DALLAS -- The scene at the Wilds of Africa exhibit was wilder than anything most zookeepers have witnessed in the jungle: A 340-pound gorilla breaks out of its enclosure and goes on a 40-minute rampage through a forest, snatching up a toddler with his teeth and attacking three other people before being shot by officers.
Federal regulators are investigating the Dallas Zoo over Thursday's escape, zoo officials are trying to figure out how the gorilla broke out, and animal welfare advocates are questioning whether officers had to kill the beast.
"Clearly, this is a zoo's worst nightmare," said Dan Wharton, director of New York's Central Park Zoo and chairman of the American Zoo and Aquarium Association's Gorilla Species Survival Plan.
The 13-year-old Jabari broke out of the enclosure as several families and children took in the jungle exhibit Thursday afternoon. After escaping, the gorilla darted in and out of the exhibit's thick bamboo and trees and attacked four people -- two women and two children.

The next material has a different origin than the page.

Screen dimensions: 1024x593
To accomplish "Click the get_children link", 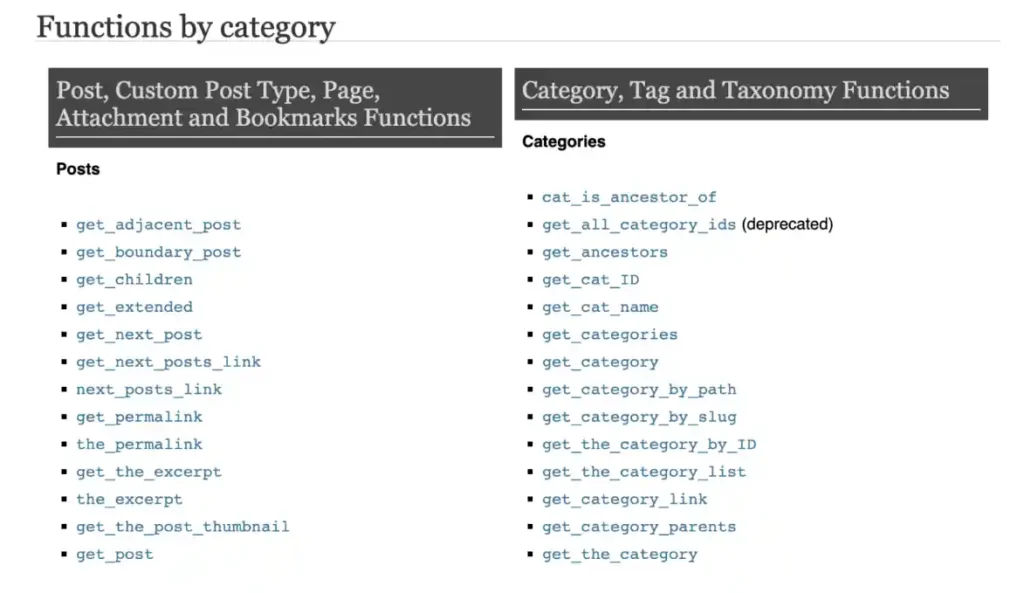I will point(133,279).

Police were forced to evacuate an estimated 300 people from the zoo compound, while some guests hid inside a restaurant and in the monorail surrounding the Wilds of Africa exhibit.
Some youths had reportedly teased Jabari shortly before he escaped, but it was not known whether that was a factor in the 13-year-old gorilla's escape.

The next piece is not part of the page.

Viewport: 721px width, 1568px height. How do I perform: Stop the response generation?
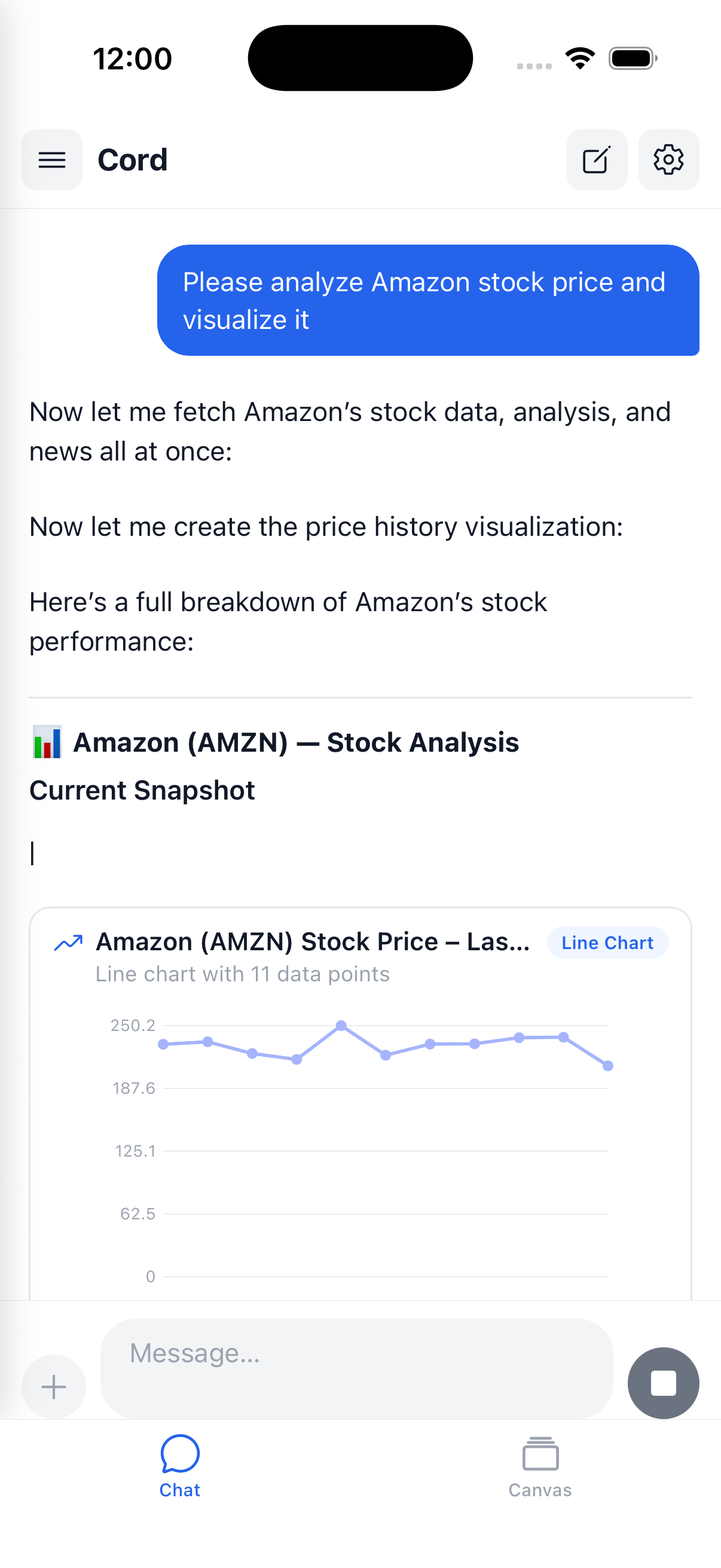(663, 1383)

Rich Buickerood, zoo director, said the gorilla "had to have scaled" the enclosure's 15-foot concave wall. But some specialists doubt that could have happened.
"Virtually anybody who's worked with great apes has not been able to compute any way that a gorilla could get up a 15-foot wall," Wharton said. "When you boil it all down, at some level, one has to assume human error."
Only two gorillas, including one in Boston last year, have escaped in the past five years in North America, said Wharton, who coordinates the records for the 380 gorillas on the continent.
Little Joe escaped from Boston's Franklin Park Zoo last fall and injured an 18-year-old zoo employee and her 2-year-old niece. The zoo has yet to decide whether to keep the 300-pound gorilla or move him to a different zoo. Zoo New England officials say they do not have the funds -- estimated to be between $500,000 and $2 million -- to make the gorilla exhibit escape-proof. Zoo officials did not return telephone calls yesterday.
Federal regulators said their investigation will look at whether the Dallas zoo was in full compliance with the Animal Welfare Act.
Darby Holladay, a spokesman for the Animal and Plant Health Inspection Service, said the zoo could face fines or have its license suspended or revoked if it is found not in compliance.
Police also are investigating, but they said officers were forced to shoot the charging gorilla after it came within 15 feet of them. "We did not go out there looking to kill an animal," said Senior Corporal Chris Gilliam, a Dallas police spokesman. "We went out there in response to a situation where three people had already been injured."
Dieter Steklis, chief scientist and vice president for the Atlanta-based Dian Fossey Gorilla Fund International, said police could have tried to contain the gorilla using rubber bullets or by cornering it with a wall of 15 to 20 people, preferably keepers the animal recognized.